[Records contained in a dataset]
####

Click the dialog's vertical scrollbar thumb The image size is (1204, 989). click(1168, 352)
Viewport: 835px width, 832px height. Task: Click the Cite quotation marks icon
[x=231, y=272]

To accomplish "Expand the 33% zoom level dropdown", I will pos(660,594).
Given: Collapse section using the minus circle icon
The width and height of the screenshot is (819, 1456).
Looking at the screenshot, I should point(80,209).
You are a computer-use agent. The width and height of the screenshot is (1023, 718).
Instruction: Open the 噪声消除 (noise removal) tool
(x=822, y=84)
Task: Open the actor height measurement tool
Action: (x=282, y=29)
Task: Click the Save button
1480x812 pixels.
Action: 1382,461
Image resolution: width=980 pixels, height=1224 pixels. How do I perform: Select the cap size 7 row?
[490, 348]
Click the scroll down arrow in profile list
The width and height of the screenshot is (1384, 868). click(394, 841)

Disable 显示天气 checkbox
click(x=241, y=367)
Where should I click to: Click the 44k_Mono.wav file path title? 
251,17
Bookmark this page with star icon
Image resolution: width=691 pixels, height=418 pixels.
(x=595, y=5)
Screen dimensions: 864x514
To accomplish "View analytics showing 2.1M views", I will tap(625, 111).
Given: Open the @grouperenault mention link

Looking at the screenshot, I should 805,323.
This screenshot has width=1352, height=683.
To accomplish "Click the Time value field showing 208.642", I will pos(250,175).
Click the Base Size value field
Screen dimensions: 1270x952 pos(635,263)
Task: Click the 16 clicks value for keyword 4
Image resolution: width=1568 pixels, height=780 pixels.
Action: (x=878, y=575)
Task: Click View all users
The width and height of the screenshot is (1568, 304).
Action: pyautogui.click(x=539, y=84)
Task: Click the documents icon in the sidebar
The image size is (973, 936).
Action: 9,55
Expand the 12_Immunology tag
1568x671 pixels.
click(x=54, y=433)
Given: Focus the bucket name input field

####

* [Problem details]
Transcribe exactly, starting at the line with "Task: Click the 16 clicks value for keyword 4" and continuing through the last line of the data above; leave out all earlier lines.

* [Response to this exercise]
Task: Click the 16 clicks value for keyword 4
Image resolution: width=1568 pixels, height=780 pixels.
Action: (x=878, y=575)
Task: Click View all users
The width and height of the screenshot is (1568, 304).
Action: pyautogui.click(x=539, y=84)
Task: Click the documents icon in the sidebar
The image size is (973, 936).
Action: 9,55
Expand the 12_Immunology tag
1568x671 pixels.
click(x=54, y=433)
Given: Focus the bucket name input field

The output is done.